[What the exercise asks]
Reproduce verbatim the lines of the listing between the line holding "is (2576, 644)." and the line holding "This screenshot has height=700, width=2576.", inclusive.
>> START Records for this task
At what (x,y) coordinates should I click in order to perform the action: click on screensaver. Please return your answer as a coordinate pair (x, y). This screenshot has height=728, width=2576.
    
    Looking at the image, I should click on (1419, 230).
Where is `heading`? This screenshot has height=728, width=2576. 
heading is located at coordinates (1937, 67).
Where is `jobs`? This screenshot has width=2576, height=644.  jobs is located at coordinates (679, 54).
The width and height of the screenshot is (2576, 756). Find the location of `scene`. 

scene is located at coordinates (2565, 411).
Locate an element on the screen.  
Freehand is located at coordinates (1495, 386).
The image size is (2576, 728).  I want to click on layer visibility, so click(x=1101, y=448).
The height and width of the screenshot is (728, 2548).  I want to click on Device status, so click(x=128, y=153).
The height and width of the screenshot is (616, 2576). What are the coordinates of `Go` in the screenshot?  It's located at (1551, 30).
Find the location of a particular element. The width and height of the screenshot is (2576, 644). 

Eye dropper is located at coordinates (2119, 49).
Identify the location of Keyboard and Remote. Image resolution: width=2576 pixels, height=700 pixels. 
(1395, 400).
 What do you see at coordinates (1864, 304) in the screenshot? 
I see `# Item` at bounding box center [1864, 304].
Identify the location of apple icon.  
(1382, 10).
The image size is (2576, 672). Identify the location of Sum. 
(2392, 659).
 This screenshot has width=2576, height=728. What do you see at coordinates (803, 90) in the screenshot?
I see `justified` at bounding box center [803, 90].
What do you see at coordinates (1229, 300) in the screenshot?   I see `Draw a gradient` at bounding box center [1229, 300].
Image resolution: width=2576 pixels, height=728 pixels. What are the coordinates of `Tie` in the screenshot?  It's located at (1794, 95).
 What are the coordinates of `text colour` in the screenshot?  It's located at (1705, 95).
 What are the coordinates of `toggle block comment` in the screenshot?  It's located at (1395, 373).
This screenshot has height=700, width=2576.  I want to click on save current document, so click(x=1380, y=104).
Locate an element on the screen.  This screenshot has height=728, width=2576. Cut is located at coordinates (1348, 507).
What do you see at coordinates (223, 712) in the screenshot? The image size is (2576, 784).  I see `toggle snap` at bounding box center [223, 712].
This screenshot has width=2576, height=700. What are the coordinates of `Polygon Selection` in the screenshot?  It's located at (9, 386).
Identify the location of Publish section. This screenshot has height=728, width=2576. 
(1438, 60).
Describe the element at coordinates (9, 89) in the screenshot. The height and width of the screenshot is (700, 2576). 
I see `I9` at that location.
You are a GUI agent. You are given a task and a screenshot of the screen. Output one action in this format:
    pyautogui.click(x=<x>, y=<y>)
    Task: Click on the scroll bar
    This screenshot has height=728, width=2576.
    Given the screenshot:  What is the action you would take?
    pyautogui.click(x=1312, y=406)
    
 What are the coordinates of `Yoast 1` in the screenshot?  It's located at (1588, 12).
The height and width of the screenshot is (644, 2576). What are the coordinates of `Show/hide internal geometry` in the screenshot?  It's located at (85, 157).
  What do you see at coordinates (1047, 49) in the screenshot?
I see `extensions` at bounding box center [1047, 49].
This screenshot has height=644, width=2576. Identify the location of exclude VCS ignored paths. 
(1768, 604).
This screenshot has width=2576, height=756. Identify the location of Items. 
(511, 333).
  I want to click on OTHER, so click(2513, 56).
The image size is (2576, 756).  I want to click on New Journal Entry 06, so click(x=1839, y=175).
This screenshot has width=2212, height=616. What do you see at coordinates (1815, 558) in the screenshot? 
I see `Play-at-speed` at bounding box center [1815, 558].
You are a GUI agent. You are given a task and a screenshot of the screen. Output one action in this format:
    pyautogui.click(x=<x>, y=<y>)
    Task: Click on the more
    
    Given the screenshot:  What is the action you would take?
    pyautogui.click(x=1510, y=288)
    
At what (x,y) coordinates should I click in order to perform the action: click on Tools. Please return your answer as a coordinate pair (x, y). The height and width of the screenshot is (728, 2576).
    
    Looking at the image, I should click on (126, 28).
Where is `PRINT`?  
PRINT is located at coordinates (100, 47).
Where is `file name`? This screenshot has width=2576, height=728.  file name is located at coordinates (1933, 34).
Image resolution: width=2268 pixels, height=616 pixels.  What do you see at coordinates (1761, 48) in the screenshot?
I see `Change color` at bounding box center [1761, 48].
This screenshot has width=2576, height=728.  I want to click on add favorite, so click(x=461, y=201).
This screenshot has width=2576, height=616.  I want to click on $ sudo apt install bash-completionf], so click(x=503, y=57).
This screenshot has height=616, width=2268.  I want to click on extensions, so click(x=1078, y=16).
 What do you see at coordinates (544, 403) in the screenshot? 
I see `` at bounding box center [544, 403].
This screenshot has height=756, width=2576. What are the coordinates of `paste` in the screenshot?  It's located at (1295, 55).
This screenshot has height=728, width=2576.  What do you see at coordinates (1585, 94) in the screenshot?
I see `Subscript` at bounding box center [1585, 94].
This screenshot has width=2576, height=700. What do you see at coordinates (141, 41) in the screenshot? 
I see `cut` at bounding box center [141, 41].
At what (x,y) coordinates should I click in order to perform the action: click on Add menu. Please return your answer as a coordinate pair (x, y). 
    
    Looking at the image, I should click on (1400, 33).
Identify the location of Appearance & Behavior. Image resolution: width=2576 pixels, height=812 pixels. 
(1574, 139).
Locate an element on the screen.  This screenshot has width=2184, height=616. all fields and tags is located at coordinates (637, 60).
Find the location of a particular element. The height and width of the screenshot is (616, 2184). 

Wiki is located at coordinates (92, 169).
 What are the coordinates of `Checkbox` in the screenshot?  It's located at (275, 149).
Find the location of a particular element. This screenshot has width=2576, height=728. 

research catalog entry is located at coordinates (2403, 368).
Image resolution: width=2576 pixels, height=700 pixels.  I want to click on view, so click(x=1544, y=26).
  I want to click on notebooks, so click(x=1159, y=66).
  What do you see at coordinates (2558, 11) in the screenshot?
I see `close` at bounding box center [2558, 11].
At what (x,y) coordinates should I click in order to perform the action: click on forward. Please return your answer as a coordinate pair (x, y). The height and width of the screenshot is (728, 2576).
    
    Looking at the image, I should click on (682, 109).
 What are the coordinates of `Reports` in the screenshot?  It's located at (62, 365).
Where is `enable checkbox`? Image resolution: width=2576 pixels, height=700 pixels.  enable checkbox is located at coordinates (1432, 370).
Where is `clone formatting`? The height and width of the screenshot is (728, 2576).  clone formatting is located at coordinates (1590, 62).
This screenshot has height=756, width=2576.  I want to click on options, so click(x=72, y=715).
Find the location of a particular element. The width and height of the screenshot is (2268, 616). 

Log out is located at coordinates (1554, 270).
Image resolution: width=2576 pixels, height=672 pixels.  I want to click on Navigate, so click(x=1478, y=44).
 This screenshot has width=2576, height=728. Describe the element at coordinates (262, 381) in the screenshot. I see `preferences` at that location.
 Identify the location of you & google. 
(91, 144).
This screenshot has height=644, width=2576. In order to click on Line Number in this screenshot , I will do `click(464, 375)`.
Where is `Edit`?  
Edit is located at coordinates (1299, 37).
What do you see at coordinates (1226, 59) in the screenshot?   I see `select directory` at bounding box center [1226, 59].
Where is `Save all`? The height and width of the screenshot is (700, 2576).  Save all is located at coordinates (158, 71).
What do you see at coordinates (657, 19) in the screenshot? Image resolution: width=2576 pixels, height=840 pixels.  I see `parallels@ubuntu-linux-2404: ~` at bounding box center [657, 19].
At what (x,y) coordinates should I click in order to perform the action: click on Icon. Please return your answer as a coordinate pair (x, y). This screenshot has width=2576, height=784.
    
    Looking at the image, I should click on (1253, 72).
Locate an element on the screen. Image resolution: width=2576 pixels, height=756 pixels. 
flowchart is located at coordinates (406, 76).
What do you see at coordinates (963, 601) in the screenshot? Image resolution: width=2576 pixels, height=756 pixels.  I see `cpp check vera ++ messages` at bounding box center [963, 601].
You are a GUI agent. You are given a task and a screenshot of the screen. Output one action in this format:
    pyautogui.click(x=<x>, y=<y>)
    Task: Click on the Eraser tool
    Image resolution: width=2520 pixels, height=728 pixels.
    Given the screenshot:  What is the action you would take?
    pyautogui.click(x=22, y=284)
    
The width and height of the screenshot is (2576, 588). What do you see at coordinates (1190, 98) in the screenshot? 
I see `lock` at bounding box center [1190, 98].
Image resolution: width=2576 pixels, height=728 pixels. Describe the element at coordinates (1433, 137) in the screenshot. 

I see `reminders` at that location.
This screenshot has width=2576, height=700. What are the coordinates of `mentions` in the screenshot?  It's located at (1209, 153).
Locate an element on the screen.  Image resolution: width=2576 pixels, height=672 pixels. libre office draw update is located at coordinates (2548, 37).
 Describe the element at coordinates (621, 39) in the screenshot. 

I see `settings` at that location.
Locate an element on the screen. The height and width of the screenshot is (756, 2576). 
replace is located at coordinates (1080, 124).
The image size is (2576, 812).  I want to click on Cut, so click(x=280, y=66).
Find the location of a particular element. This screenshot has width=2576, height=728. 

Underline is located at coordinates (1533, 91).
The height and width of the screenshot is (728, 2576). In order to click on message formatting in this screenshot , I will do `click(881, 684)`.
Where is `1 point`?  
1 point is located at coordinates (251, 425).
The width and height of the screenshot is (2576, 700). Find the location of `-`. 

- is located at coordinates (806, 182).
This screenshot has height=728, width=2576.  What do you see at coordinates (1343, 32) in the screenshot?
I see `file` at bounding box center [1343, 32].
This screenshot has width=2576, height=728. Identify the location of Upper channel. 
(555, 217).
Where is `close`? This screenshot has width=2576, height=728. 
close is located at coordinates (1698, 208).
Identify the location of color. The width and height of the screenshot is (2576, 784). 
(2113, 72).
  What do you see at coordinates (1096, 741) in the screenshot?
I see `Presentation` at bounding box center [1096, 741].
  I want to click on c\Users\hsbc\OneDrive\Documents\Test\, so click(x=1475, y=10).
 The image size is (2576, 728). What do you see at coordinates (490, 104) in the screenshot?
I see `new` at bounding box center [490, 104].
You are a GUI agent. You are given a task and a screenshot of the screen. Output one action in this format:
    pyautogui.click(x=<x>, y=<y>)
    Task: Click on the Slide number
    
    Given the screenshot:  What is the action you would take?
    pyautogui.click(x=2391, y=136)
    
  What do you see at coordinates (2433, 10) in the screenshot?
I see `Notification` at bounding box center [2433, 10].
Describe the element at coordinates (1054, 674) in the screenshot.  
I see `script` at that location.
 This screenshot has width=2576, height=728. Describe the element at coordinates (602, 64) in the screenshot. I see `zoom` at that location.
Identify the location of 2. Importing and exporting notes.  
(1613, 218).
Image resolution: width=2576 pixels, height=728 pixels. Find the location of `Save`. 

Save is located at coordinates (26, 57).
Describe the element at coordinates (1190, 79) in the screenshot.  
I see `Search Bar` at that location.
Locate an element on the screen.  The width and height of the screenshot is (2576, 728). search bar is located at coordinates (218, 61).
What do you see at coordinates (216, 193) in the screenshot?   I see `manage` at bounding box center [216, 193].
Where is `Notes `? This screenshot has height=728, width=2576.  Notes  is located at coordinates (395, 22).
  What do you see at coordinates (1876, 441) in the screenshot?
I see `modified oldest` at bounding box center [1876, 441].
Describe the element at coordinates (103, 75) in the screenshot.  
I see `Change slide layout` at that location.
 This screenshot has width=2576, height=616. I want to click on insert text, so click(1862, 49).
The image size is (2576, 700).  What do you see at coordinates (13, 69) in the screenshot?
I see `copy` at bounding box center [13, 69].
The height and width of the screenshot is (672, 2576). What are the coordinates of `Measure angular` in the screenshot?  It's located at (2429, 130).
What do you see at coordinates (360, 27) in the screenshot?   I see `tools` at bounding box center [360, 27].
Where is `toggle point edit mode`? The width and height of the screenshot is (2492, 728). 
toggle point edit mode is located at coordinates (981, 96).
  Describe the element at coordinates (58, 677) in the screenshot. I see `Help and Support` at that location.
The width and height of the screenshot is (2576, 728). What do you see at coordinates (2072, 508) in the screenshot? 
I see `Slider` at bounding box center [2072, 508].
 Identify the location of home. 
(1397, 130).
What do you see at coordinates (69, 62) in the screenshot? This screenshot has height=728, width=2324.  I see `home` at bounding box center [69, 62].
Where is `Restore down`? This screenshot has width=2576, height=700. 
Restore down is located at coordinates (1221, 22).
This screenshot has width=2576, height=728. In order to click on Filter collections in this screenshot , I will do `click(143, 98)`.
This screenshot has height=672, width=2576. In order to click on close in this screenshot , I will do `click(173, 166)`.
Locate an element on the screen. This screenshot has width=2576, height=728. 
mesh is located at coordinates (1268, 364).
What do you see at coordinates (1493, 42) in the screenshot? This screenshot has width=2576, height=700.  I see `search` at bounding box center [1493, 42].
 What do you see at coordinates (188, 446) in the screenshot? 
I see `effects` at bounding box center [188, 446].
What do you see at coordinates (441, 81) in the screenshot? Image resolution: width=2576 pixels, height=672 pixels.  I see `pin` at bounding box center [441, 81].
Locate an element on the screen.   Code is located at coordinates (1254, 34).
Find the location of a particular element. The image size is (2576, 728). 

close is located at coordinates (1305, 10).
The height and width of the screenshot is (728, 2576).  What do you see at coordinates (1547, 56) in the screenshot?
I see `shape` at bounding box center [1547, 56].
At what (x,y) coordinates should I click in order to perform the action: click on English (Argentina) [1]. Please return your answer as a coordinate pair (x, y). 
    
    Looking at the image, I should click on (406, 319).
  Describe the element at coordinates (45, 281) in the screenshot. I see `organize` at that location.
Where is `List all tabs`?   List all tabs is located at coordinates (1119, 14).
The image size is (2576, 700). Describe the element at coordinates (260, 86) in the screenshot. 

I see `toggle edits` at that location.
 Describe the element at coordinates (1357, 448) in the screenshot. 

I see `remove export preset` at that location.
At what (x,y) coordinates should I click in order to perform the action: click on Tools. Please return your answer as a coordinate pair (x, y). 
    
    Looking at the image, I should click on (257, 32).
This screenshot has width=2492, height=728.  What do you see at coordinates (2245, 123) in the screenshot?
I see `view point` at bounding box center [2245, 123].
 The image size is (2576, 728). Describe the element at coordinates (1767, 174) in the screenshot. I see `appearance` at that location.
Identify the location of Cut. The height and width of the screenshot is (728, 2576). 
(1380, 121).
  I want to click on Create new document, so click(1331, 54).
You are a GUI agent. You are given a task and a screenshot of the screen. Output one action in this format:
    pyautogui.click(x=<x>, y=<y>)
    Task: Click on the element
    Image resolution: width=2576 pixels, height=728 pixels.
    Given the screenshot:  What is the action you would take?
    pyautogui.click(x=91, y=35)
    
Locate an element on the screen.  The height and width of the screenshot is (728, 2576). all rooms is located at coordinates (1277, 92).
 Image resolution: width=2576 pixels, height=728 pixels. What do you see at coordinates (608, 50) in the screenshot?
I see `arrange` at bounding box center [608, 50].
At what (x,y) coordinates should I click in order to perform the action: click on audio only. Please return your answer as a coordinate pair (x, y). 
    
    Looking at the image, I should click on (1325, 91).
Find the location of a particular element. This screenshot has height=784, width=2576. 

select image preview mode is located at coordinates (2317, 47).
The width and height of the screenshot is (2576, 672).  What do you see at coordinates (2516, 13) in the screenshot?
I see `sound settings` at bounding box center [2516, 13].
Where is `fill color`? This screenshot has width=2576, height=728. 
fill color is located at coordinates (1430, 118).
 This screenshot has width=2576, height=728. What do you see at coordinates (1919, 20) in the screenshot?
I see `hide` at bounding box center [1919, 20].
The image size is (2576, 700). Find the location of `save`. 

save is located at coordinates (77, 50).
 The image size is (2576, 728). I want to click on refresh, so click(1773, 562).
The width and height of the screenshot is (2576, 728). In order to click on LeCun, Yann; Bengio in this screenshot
>> END Records for this task
[Task response]
Find the location of a particular element. The width and height of the screenshot is (2576, 644). 

Eye dropper is located at coordinates (2119, 49).
Identify the location of Keyboard and Remote. Image resolution: width=2576 pixels, height=700 pixels. 
(1395, 400).
 What do you see at coordinates (1864, 304) in the screenshot? 
I see `# Item` at bounding box center [1864, 304].
Identify the location of apple icon.  
(1382, 10).
The image size is (2576, 672). Identify the location of Sum. 
(2392, 659).
 This screenshot has width=2576, height=728. What do you see at coordinates (803, 90) in the screenshot?
I see `justified` at bounding box center [803, 90].
What do you see at coordinates (1229, 300) in the screenshot?   I see `Draw a gradient` at bounding box center [1229, 300].
Image resolution: width=2576 pixels, height=728 pixels. What are the coordinates of `Tie` in the screenshot?  It's located at (1794, 95).
 What are the coordinates of `text colour` in the screenshot?  It's located at (1705, 95).
 What are the coordinates of `toggle block comment` in the screenshot?  It's located at (1395, 373).
This screenshot has height=700, width=2576.  I want to click on save current document, so click(x=1380, y=104).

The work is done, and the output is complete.